===== SOURCE INFORMATION =====

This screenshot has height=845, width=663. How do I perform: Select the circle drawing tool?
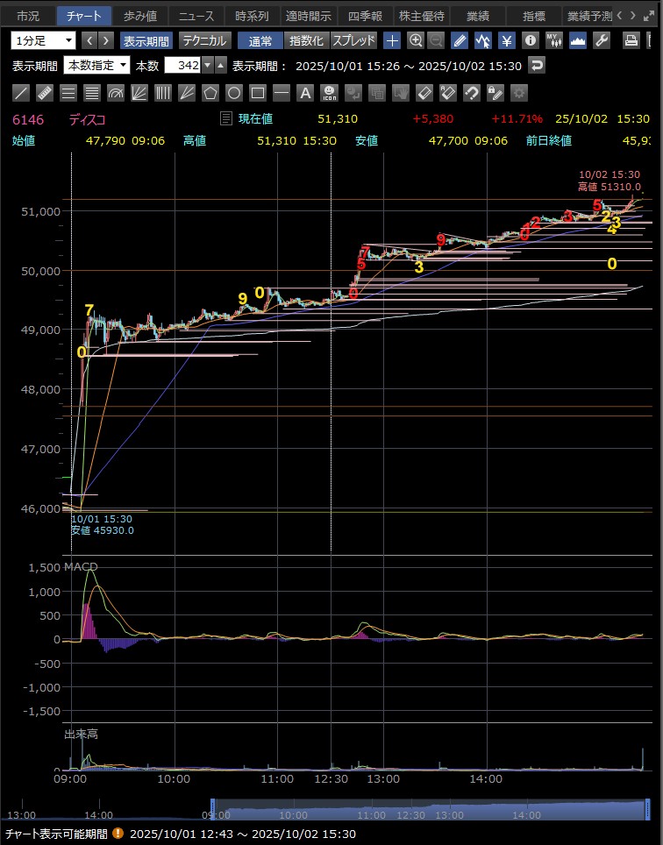click(x=233, y=93)
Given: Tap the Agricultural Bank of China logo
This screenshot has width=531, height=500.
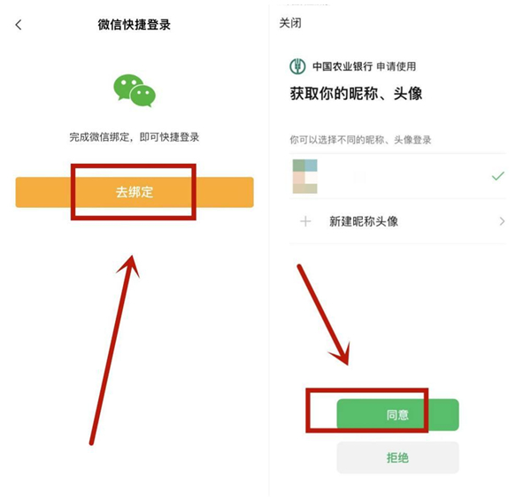Looking at the screenshot, I should coord(297,66).
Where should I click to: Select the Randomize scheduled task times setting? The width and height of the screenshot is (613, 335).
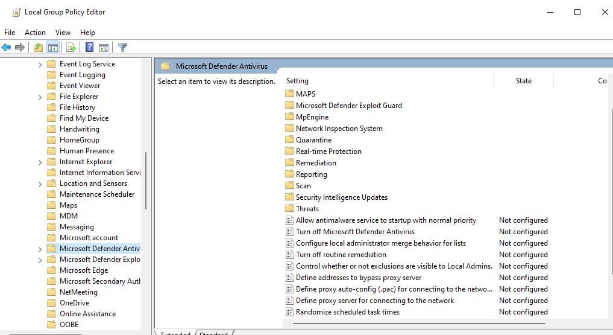pos(348,312)
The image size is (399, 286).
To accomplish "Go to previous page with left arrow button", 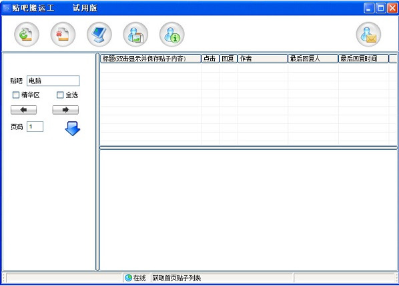I will 23,110.
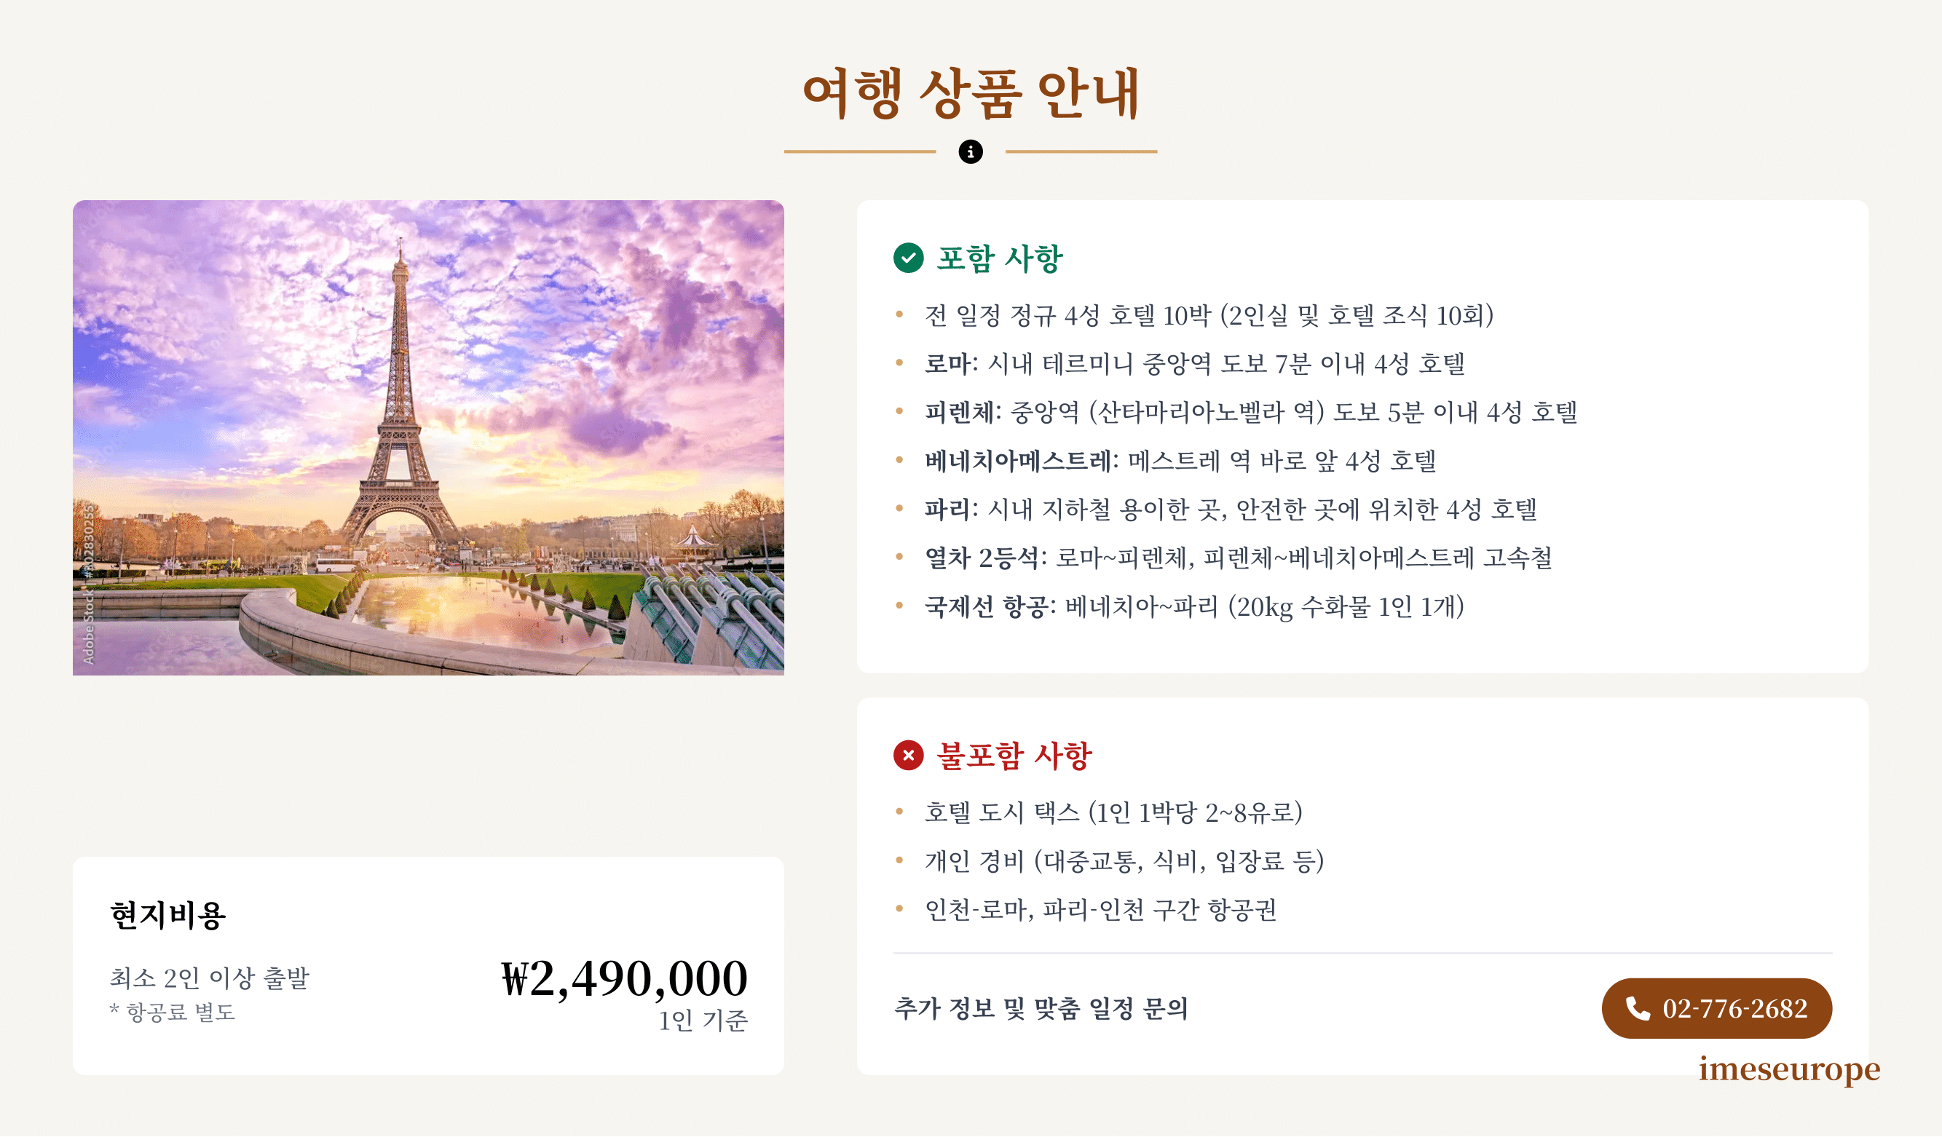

=====

TASK TO COMPLETE: In the records above, find the line with "This screenshot has width=531, height=500.". Print exactly from there through the line with "The image size is (399, 286).", minus the pictures.

FINISHED EXERCISE:
This screenshot has width=531, height=500.
Looking at the screenshot, I should coord(297,66).
Where should I click to: Select the Randomize scheduled task times setting? The width and height of the screenshot is (613, 335).
pos(348,312)
The image size is (399, 286).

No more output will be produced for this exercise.